Hoje, ela tem 110 animais em casa e 23 gatos na casa do filho. “Tenho um instituto em formação, estou esperando o alvará. Não posso levar pra casa, porque o juiz determinou que tenho que achar um lugar para os meus 110 cães. O meu vizinho entrou com ação judicial por causa dos latidos. Aceito opinião, ele tem todo direito. Mas não posso sair correndo ou soltar os cães. Eu não lutei muito por eles para terminar no CCZ”, explica.

No limite - Para a presidente do CDDA (Comissão de Defesa dos Direitos dos Animais), da OAB/MS, Adriana Carvalho, o problema da superlotação é grave e está longe de ser resolvido. De acordo com pesquisa, realizada por meio da comissão, em 100 abrigos visitados durante os anos de 2022 e 2023, foram identificados mais de 5 mil animais.

“É uma questão grave, pois comprova a ineficiência do poder público para controle populacional, além disso, importante destacar que os problemas oriundos dessa superlotação estende-se também aos protetores de animais e sociedade tendo em vista que estes são mantidos com recursos do protetores e doações da sociedade e não recebem ajuda da prefeitura."

Em resposta ao Campo Grande News, a Subea (Subsecretaria do Bem-Estar Animal) informou que possui 183 protetoras cadastradas e 4.533 animais, entre cães e gatos. O número é superior, se levar em conta os que não estão no banco de dados. Para a pasta, a população precisa se conscientizar antes de adotar um animal.

“Ela precisa avaliar questões financeiras, familiares, tempo e espaço, para assim evitar casos de abandonos e que acabam sobrecarregando essas protetoras. A nossa secretaria disponibiliza para elas o programa Subea Itinerante, que leva todos os nossos serviços até a casa delas como consulta, microchipagem, remédio para pulga e carrapato, vermifugo e avaliamos animais para castração, exatamente por entender que elas fazem esse trabalho de acolhimento e não conseguem trazê-los até nossa unidade.”

A secretaria pontua também que a castração e a consulta preventiva são as melhores formas de evitar abandono, “por isso o município oferece gratuitamente esses serviços para a população. Hoje, mais da metade das 600 vagas de castração que disponibilizamos por mês são utilizadas por elas”.

Superlotação em abrigos para cães e gatos é motivo de preocupação para ONGs (Foto: Marcos Maluf)
Superlotação em abrigos para cães e gatos é motivo de preocupação para ONGs (Foto: Marcos Maluf)
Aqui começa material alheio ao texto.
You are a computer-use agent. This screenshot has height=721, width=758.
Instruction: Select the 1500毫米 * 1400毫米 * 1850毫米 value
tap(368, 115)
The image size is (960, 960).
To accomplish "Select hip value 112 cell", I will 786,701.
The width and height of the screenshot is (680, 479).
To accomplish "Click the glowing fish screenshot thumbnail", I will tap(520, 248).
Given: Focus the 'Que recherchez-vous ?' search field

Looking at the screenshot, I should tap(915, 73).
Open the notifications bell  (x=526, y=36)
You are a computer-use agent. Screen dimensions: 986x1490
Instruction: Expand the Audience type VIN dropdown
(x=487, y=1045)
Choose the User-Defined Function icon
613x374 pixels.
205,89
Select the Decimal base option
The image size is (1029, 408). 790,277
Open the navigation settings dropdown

Trâmite jurídico - Ainda que a Justiça do Estado tenha determinado que a Prefeitura de Campo Grande pagasse pelo serviços prestados por ONGs (Organizações Não Governamentais) e protetores independentes, a gestão recorreu e o processo está em trâmite. Segundo a presidente da Comissão de Defesa dos Direitos Animais da OAB/MS, o pedido corre em fase de recurso. "A procuradoria da prefeitura derrubou decisão judicial na qual condenava o município".